The Hymns and Carols of Christmas

This Winter's Night, I Saw A Sight

For Christmas Eve, For Christmas

The Virgin and Child

Version 2

Words: English Traditional from Ms. Eng. Poet. e. 1.

Music: Unknown

Source: Joshua Sylvester, A Garland of Christmas Carols, Ancient and Modern (London: John Camden Hotten, 1861)

This winter's night
I saw a sight,
A star as bright as day,
And ever among
A maiden sung,
Lullay, by by, lullay.

1. This lovely lady sang and sang and to her child she said:
"My son, my brother, my father dear, why lyest thou thus in hayd --
My sweet bird,
Though it betide
Thou be not king veray;1
But, nevertheless, I will not cease
To sing, by by, lullay.

2. The Child then spake; in his talking he to his mother said:
"It happeneth, mother, I am King, in crib though I be laid,
For angels bright
Did down alight,
Thou knowest it is no nay,
And of that sight
Thou mayst be light2
To sing, by by, lullay."

3. "Now, sweet son, since thou art King, why art thou laid in stall?
Why not thou ordain thy bedding in some great king's hall?
Me thinketh 'tis right
That king or knight
'Should be in good array
And then among
It were no wrong
To sing, by by, lullay."

4. "Mary, mother, I am thy child, though I be laid in stall,
Lords and dukes shall worship me, and so shall kings all;
Yet shall we see
That kings three
Shall come on the twelfth day;
For this behest
Give me thy breast
And sing, by by, lullay."

5. "Now tell me, sweet son, I thee pray, thou art my love and dear,
how should I keep thee to thy pay,3 and make thee glad of cheer;
For all thy will
I would fulfil
Thou knowest full well in fay,4
And for all this
I will thee kiss
And sing, by by, lullay."

6. "Now, sweet son, since it is so, all things are at thy will,
I pray thee grant to me a boon, if it be right and skill,5
That child or man
That will or can
Be merry upon my day;
To bliss them bring,
And I shall sing
Lullay, by by, lullay."


1. In truth. Return

2. Quick. Return

3. Satisfaction. Return

4. In truth. Return

5. Reasonable. Return

Sylvester's Note:

The present carol has been copied from a reprint of the ancient manuscript in the possession of Thomas Wright, Esq. Another version of it will be found in the "Reliquæ Antiquæ," printed from a MS. in the Advocates' Library, Edinburgh. It may be remarked that there is a gracefulness and tenderness in many of the touches, not often met with in poems of this early date.

Editor's Notes.


Note that Hugh Keyte, an editor of The New Oxford Book of Carols (Oxford: Oxford University Press, 1992) believes that "Joshua Sylvester" is a pseudonym for a collaboration between William Sandys (1792-1874) and William Henry Husk (1814-1887). See Appendix 4.

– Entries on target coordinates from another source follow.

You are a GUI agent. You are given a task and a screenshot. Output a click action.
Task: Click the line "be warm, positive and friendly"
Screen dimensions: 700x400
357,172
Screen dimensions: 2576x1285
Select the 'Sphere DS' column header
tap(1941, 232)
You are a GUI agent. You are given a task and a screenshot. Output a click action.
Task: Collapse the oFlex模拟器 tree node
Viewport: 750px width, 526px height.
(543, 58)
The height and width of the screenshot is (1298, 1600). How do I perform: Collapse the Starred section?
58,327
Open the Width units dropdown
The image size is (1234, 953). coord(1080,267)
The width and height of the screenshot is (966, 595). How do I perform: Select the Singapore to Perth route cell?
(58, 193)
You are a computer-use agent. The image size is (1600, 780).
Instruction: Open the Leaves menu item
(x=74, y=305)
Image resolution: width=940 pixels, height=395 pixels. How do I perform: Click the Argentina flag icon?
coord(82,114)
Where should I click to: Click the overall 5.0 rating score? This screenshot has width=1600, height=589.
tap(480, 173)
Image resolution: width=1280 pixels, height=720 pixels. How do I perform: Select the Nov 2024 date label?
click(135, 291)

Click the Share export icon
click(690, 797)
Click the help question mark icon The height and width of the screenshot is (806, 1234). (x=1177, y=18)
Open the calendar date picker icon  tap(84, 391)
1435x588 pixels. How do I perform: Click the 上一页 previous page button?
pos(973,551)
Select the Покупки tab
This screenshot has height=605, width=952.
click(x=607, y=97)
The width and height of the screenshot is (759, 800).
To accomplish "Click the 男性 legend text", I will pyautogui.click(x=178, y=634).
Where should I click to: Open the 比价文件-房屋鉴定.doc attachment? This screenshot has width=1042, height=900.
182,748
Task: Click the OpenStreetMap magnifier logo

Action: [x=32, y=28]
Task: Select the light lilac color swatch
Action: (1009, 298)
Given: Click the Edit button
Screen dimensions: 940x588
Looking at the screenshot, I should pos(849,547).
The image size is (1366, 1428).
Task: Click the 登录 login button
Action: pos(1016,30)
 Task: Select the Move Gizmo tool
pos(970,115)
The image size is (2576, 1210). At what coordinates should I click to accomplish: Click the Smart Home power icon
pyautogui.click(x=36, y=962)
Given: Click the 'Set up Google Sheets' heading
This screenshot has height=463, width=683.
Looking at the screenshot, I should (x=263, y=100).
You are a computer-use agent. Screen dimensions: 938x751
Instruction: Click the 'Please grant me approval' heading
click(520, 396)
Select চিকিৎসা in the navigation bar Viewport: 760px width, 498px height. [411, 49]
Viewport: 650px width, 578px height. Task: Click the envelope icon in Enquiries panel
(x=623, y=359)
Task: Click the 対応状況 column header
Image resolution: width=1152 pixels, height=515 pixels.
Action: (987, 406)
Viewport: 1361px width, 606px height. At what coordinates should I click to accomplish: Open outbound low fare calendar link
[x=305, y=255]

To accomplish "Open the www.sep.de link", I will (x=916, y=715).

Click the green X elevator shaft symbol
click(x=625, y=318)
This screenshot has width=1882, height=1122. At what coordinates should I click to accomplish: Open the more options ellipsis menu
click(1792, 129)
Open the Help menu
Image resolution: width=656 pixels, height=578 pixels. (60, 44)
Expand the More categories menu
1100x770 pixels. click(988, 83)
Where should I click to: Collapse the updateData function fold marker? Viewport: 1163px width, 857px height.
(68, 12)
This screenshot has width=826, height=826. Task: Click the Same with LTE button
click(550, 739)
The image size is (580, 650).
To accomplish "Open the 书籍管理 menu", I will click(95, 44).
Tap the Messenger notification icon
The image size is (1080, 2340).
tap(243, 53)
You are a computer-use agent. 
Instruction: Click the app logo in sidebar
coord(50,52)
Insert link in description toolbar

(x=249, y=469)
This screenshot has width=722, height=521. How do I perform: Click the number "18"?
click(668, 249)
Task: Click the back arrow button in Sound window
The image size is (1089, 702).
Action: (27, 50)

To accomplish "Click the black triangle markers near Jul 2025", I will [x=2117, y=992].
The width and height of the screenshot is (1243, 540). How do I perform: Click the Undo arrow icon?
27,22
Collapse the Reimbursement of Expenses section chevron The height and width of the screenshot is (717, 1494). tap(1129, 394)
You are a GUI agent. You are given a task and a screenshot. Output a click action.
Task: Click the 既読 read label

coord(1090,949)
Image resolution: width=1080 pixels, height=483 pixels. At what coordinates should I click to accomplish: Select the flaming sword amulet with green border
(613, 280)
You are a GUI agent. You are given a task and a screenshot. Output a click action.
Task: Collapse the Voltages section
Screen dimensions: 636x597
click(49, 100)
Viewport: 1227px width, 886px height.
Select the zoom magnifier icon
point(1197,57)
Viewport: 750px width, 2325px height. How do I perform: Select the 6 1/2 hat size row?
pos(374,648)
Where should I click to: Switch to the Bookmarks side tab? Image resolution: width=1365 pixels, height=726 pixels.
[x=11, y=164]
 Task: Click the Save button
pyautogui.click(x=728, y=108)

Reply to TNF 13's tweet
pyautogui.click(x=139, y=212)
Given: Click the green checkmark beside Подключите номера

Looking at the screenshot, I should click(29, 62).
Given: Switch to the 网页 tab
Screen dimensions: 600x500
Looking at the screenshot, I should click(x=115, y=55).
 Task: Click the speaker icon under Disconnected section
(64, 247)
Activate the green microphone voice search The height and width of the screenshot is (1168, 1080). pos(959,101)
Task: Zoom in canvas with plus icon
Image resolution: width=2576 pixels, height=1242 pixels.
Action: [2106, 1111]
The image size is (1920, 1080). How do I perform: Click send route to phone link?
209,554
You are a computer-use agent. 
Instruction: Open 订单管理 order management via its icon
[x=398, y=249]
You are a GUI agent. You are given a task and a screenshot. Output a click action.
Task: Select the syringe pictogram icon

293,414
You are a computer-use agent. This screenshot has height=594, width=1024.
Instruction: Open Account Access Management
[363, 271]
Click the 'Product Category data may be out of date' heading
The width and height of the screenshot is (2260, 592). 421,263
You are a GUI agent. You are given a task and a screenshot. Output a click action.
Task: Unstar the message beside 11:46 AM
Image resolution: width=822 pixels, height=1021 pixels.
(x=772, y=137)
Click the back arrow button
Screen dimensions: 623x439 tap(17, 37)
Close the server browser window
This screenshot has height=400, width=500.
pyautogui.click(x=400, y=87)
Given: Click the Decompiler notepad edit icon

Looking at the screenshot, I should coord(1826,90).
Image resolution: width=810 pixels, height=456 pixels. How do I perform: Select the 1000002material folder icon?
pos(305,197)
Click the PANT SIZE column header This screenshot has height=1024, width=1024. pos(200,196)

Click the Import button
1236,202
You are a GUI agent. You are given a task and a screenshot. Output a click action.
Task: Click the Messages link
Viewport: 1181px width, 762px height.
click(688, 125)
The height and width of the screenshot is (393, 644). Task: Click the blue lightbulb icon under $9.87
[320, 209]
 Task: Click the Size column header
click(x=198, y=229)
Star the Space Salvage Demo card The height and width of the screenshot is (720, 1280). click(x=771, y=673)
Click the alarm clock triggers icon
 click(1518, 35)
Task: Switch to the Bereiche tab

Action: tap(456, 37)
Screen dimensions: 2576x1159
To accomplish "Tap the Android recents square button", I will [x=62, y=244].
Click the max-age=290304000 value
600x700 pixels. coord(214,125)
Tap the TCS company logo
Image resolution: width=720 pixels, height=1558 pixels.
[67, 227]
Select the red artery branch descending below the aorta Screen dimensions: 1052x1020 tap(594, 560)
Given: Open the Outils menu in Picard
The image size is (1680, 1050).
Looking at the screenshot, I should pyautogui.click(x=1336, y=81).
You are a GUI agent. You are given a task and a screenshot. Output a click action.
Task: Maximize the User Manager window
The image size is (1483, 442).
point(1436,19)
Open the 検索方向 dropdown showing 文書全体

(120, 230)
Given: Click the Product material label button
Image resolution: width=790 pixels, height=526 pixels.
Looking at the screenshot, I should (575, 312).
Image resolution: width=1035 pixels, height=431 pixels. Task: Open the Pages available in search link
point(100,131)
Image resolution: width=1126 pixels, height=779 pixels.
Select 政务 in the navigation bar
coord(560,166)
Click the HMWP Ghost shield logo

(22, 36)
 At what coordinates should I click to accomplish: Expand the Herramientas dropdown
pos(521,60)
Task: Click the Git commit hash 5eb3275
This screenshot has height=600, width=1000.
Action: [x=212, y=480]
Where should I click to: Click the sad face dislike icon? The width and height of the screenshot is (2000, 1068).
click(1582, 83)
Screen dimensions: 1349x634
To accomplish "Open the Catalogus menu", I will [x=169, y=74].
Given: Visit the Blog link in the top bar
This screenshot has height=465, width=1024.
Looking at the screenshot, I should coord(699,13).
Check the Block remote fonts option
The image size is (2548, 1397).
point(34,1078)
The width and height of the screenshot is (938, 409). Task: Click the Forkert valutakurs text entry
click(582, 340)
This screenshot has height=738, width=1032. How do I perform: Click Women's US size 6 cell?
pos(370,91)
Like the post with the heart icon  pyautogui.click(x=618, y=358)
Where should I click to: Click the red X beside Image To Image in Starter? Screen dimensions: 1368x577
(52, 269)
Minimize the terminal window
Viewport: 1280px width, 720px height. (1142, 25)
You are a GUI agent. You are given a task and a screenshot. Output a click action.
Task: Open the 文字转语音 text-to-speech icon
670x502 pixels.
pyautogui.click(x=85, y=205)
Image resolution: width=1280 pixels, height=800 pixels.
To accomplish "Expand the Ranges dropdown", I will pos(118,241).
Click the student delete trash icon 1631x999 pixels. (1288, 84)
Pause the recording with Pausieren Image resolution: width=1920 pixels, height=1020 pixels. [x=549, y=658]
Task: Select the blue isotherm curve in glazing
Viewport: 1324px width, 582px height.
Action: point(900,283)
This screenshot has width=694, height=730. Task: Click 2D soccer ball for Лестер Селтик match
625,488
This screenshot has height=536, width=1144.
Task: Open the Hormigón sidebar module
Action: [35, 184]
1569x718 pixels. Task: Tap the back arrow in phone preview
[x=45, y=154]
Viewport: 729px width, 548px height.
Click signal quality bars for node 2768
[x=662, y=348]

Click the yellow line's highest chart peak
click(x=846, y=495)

Since Mr. Sylvester first mentions an unnamed manuscript in the possession of Mr. Wright, but then mentions "another version" that was reprinted in Reliquae Antiquae, it is fair to assume that the source was that from the 1847 Songs and Carols, which was Ms. Eng. Poet. e. 1.

Also found in Henry Vizetelly, Christmas With The Poets (London: David Bogue, 1851). His note and footnotes to this carol is identical to that of Sylvester.

Editor's Note:

There are numerous carols with a very similar title, and at least five manuscript sources for versions of these two songs, including, but not limited to:

1. Versions from Addit. Ms. 5465, British Library:

2. Versions from Ms. Eng. Poet. e. 1.:

3. Versions from the Advocates Library, Edinburgh:

4. A Version from the Ms. Royal Appx. 58:

5. A Version from the Balliol MS. 354, the Richard Hill Commonplace Book:

6. A Version from Ritson's Manuscript, Add. MS 5665

Because of the similarity of the texts from Add. MS 5465 (Fairfax Ms.) and Add. MS 5665 (Ritson's Ms.), it is impossible to determine the source of Edith Rickert's second version of this carol, This Endernight I Saw A Sight (Burden: "Ah, my dear Son," said Mary, "ah, my dear,), pp. 62-63.